▸ Task statement:
Write out an exact copy of the line with "Task: Select the 单个播放 tab" and of each line after it, through the end of the records below.

▸ Material for the task:
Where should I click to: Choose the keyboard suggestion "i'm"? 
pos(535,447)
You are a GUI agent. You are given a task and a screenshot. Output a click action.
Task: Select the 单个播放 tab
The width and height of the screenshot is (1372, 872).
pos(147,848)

▸ Response box:
Task: Select the 单个播放 tab
The width and height of the screenshot is (1372, 872).
pos(147,848)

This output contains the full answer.